--- Work instructions ---
Copy exactly the run of lines that begins at the line with "701x1568 pixels." and ends at the final line of the entries.

--- Dataset entries ---

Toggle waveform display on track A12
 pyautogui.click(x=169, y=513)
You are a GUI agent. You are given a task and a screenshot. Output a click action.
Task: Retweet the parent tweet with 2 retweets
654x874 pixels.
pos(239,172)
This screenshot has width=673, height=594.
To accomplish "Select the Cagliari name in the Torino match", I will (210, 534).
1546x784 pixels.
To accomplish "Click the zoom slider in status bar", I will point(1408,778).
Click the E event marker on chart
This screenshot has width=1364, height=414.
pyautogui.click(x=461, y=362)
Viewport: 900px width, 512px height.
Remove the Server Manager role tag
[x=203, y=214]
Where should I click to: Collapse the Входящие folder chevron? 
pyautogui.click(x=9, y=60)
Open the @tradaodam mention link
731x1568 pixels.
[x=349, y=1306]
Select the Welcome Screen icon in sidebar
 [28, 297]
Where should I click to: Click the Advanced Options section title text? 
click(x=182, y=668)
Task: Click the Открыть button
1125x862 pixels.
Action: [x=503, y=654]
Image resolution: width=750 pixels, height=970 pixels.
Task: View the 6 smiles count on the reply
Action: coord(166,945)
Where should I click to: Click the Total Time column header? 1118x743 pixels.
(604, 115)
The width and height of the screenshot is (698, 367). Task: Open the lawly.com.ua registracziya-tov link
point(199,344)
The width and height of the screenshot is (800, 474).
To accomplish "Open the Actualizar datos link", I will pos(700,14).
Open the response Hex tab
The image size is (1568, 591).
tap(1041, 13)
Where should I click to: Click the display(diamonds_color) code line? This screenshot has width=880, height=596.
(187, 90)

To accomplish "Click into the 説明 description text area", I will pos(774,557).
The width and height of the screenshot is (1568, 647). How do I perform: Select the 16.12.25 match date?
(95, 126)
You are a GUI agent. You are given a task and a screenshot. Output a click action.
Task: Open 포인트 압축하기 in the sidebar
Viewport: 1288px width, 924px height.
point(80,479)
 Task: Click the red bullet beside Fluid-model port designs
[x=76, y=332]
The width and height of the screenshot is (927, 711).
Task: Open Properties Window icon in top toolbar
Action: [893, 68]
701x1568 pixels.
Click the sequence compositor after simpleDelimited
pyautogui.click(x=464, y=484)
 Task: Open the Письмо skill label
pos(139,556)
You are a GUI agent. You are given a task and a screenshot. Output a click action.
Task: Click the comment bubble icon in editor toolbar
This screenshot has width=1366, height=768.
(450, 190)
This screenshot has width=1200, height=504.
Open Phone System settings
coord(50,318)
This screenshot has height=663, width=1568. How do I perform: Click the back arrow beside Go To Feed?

--- Output ---
701x1568 pixels.
Click the sequence compositor after simpleDelimited
pyautogui.click(x=464, y=484)
 Task: Open the Письмо skill label
pos(139,556)
You are a GUI agent. You are given a task and a screenshot. Output a click action.
Task: Click the comment bubble icon in editor toolbar
This screenshot has width=1366, height=768.
(450, 190)
This screenshot has width=1200, height=504.
Open Phone System settings
coord(50,318)
This screenshot has height=663, width=1568. How do I perform: Click the back arrow beside Go To Feed?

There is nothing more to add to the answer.